- TASK
Rewrite the data below, replacing "coordinates" with "position" wherever it occurs and leaving everything else unchanged.

───── DATA TO USE

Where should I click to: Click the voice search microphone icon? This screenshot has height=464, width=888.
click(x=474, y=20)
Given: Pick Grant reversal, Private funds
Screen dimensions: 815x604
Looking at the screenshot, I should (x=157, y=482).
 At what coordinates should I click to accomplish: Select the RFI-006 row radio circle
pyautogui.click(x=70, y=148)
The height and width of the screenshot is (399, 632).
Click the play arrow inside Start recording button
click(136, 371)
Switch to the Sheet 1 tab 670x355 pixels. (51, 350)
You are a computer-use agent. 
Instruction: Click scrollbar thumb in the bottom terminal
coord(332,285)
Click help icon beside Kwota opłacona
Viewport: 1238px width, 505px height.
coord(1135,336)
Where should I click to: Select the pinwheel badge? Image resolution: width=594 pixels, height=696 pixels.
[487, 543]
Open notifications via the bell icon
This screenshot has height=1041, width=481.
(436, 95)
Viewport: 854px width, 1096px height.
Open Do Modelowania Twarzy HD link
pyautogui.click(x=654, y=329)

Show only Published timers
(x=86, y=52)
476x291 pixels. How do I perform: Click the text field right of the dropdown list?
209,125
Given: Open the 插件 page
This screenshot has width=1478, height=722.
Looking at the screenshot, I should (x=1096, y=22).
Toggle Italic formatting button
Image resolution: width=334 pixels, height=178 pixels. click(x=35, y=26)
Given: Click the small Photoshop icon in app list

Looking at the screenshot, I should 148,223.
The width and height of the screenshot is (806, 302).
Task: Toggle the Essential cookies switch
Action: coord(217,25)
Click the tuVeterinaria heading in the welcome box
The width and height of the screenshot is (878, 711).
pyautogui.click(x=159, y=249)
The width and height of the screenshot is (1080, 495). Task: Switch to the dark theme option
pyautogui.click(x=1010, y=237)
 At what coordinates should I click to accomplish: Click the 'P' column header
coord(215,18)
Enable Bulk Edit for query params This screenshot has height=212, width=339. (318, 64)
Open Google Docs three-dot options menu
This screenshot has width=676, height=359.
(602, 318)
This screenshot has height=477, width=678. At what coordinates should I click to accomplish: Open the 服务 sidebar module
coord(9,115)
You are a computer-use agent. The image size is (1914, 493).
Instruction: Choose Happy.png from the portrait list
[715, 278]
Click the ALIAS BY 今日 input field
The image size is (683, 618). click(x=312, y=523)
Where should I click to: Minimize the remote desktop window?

──────────

- FULL OUTPUT
Where should I click to: Click the voice search microphone icon? This screenshot has height=464, width=888.
click(x=474, y=20)
Given: Pick Grant reversal, Private funds
Screen dimensions: 815x604
Looking at the screenshot, I should (x=157, y=482).
 At what position should I click to accomplish: Select the RFI-006 row radio circle
pyautogui.click(x=70, y=148)
The height and width of the screenshot is (399, 632).
Click the play arrow inside Start recording button
click(136, 371)
Switch to the Sheet 1 tab 670x355 pixels. (51, 350)
You are a computer-use agent. 
Instruction: Click scrollbar thumb in the bottom terminal
coord(332,285)
Click help icon beside Kwota opłacona
Viewport: 1238px width, 505px height.
coord(1135,336)
Where should I click to: Select the pinwheel badge? Image resolution: width=594 pixels, height=696 pixels.
[487, 543]
Open notifications via the bell icon
This screenshot has height=1041, width=481.
(436, 95)
Viewport: 854px width, 1096px height.
Open Do Modelowania Twarzy HD link
pyautogui.click(x=654, y=329)

Show only Published timers
(x=86, y=52)
476x291 pixels. How do I perform: Click the text field right of the dropdown list?
209,125
Given: Open the 插件 page
This screenshot has width=1478, height=722.
Looking at the screenshot, I should (x=1096, y=22).
Toggle Italic formatting button
Image resolution: width=334 pixels, height=178 pixels. click(x=35, y=26)
Given: Click the small Photoshop icon in app list

Looking at the screenshot, I should 148,223.
The width and height of the screenshot is (806, 302).
Task: Toggle the Essential cookies switch
Action: coord(217,25)
Click the tuVeterinaria heading in the welcome box
The width and height of the screenshot is (878, 711).
pyautogui.click(x=159, y=249)
The width and height of the screenshot is (1080, 495). Task: Switch to the dark theme option
pyautogui.click(x=1010, y=237)
 At what position should I click to accomplish: Click the 'P' column header
coord(215,18)
Enable Bulk Edit for query params This screenshot has height=212, width=339. (318, 64)
Open Google Docs three-dot options menu
This screenshot has width=676, height=359.
(602, 318)
This screenshot has height=477, width=678. At what position should I click to accomplish: Open the 服务 sidebar module
coord(9,115)
You are a computer-use agent. The image size is (1914, 493).
Instruction: Choose Happy.png from the portrait list
[715, 278]
Click the ALIAS BY 今日 input field
The image size is (683, 618). click(x=312, y=523)
Where should I click to: Minimize the remote desktop window?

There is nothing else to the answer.